===== TEXTE RETENU

Che(è)r(e)s Ami(e)s... (c'est compliqué le masculin-féminin !)
En vérité, ce message s'adresse plus particulièrement à Papi, dont je trouve la question très belle, très émouvante.
Sans doute le fait d'avoir été confronté à de "dures épreuves" rend-il plus sensible à l'épreuve des autres, sans doute le fait d'avoir vu l'horreur de près rend-il plus sensible à l'horreur vécue par les autres, sans doute le fait d'avoir été écrasé(e) par le malheur rend-il plus sensible au malheur qui en a écrasé d'autres.
Oui, sans doute.
Mais tu le remarqueras, cher Papi, parfois, c'est le contraire.
Certains de nos frères humains trouvent dans leurs épreuves, leur horreur, leur malheur, une "raison" d'être insensibles au sort comparable des autres.
Ce que les psy appellent le repli sur soi, pour faire court.
Et inversement, il n'est pas nécessaire d'avoir subi ce sort pour être sensible à celui de qui l'a vécu.
En d'autres termes, il n'y a pas de règle.
Car ni la sensibilité, ni le coeur, ni la COMPASSION n'obéissent à une quelconque règle.
Je ne saurais dire pourquoi j'ai développé une particulière sensibilité à ce malheur indicible subi par les juifs victimes de la barbarie nazie, encore qu'il ne s'agisse pas du seul malheur de l'humanité auquel je sois sensible.
Je sais en revanche que je n'ai pas attendu de connaître l'absolu malheur dans ma propre vie pour être sensible à ce malheur.
En cela, je réponds à ta question, Papi.
Quant au devoir de mémoire : c'est un devoir humain, tout simplement.
Car toute souffrance inique, tout supplice INHUMAIN infligés à l'un seul d'entre nous, sont infligés à l'humanité toute entière.
Chacun de nous est FORCÉMENT concerné, atteint, par le malheur qui ne trouve sa cause que dans les forces du MAL.
On peut pleurer pour la mort d'un enfant malade, pour la disparition accidentelle et stupide d'une personne en bonne santé, pour le suicide d'un être qui a renoncé à être vivant, pour TOUTES CES DÉFAITES DE LA VIE.

==========

→ **CONSIGNES**:
• 1. Indiquez si chacune des affirmations suivantes concorde avec le message sur la compassion, en répondant par oui ou par non et en citant à l'identique les mots qui le montrent.
(a) Il faut avoir soi-même subi le malheur pour être sensible à celui des autres.
(b) La sensibilité n'obéit à aucune règle.
(c) Le devoir de mémoire est présenté comme un devoir humain.
• 2. Prolongez le message sur la compassion au-delà de sa dernière phrase.
Les enregistrements n'ont aucun lien avec le message sur la compassion.

===== DONNÉES FOURNIES

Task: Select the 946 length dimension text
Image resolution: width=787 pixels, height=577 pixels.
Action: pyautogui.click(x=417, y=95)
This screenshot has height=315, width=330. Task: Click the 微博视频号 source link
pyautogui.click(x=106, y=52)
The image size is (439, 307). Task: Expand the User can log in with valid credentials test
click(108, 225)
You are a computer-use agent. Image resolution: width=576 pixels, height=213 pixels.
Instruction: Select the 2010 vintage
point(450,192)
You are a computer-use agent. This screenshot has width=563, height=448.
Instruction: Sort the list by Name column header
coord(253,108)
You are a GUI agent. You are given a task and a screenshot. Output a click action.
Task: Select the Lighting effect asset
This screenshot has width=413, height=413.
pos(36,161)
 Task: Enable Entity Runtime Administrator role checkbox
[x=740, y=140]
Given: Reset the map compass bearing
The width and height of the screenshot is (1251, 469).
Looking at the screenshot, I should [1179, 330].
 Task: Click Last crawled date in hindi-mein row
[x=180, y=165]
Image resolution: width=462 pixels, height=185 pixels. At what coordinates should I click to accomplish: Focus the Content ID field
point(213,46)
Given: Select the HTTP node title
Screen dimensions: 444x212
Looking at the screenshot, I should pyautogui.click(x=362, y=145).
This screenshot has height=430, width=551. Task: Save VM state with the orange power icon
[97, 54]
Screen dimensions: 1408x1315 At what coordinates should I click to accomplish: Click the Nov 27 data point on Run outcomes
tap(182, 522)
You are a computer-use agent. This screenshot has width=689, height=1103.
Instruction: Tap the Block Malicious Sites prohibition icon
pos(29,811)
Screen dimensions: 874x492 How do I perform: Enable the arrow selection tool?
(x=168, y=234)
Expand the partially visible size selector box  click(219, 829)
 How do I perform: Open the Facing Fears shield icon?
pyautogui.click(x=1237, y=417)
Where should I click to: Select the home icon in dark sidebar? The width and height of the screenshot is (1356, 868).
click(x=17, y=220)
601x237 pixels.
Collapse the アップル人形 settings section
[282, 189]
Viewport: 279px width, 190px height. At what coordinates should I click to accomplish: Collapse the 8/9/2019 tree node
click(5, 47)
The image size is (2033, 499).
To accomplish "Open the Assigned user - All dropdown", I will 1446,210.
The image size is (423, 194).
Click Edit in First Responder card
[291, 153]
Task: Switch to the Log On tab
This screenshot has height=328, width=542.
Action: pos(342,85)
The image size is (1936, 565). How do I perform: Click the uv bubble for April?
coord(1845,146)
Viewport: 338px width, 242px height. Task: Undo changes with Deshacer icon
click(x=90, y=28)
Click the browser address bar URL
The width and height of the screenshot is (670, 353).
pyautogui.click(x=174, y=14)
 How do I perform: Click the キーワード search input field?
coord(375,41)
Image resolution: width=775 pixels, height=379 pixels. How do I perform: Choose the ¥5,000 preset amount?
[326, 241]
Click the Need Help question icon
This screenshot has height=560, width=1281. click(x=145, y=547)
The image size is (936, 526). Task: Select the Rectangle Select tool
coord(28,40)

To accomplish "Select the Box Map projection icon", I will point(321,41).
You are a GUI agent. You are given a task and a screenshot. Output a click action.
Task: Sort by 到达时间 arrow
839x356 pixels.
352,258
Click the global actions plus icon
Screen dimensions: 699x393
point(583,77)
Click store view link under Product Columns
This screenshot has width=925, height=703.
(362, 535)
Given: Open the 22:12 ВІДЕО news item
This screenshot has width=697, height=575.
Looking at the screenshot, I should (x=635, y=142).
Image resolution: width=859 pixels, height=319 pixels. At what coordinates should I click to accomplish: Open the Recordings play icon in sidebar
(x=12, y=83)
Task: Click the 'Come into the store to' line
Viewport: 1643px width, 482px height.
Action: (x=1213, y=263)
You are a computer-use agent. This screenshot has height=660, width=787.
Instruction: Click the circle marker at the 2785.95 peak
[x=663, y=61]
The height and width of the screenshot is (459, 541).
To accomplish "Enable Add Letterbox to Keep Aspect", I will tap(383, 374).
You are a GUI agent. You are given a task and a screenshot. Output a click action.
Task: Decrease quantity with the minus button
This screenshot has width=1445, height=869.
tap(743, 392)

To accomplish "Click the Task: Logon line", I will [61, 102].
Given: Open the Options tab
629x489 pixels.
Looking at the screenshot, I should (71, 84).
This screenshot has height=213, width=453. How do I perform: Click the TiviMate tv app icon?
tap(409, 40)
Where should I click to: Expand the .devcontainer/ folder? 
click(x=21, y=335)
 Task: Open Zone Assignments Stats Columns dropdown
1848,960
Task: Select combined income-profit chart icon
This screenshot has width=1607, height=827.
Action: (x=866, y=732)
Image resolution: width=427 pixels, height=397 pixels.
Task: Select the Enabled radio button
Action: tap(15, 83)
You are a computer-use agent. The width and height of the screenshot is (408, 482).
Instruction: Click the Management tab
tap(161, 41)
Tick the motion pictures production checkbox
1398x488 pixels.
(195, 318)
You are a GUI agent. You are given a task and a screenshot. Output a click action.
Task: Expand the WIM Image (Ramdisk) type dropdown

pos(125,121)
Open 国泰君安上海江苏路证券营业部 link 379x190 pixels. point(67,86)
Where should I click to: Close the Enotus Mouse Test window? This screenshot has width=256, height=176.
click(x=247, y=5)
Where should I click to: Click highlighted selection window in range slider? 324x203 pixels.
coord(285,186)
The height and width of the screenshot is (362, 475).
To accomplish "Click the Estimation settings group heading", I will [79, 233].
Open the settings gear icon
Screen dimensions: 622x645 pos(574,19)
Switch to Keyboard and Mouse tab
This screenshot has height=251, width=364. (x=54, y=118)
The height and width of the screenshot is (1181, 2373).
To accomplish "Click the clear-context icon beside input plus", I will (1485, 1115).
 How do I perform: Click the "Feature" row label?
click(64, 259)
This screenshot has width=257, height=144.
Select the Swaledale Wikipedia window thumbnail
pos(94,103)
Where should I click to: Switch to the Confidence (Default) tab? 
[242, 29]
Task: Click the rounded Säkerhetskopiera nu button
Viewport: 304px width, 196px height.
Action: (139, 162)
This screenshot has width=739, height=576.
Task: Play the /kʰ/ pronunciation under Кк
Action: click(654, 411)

==========

→ **RÉPONSES**:
• 1.
(a) Non : « il n'est pas nécessaire d'avoir subi ce sort pour être sensible à celui de qui l'a vécu. »
(b) Oui : « Car ni la sensibilité, ni le coeur, ni la COMPASSION n'obéissent à une quelconque règle. »
(c) Oui : « Quant au devoir de mémoire : c'est un devoir humain, tout simplement. »

• 2.
Mais le devoir de mémoire dont je parle, c'est autre chose.
Il s'agit des martyres ayant pour seule cause, pour seule "explication" la méchanceté, l'insanité, la perversité, la folie destructrice, les pulsions meurtrières dont l'histoire de l'humanité est cousue.
Le devoir de mémoire est alors totalement indépendant de notre propre vie, des événements douloureux ayant affecté notre propre vie.
À l'égard de ces hommes, de ces femmes et de ces enfants qui ont vécu l'enfer sur terre, qui ont été persécutés, torturés, avilis, niés dans leur humanité même, martyrisés, soumis aux pires atrocités, nous avons un devoir de mémoire, peu important le contenu de notre vie propre.
Un devoir d'humanité.
Pas seulement de compassion, d'émotion.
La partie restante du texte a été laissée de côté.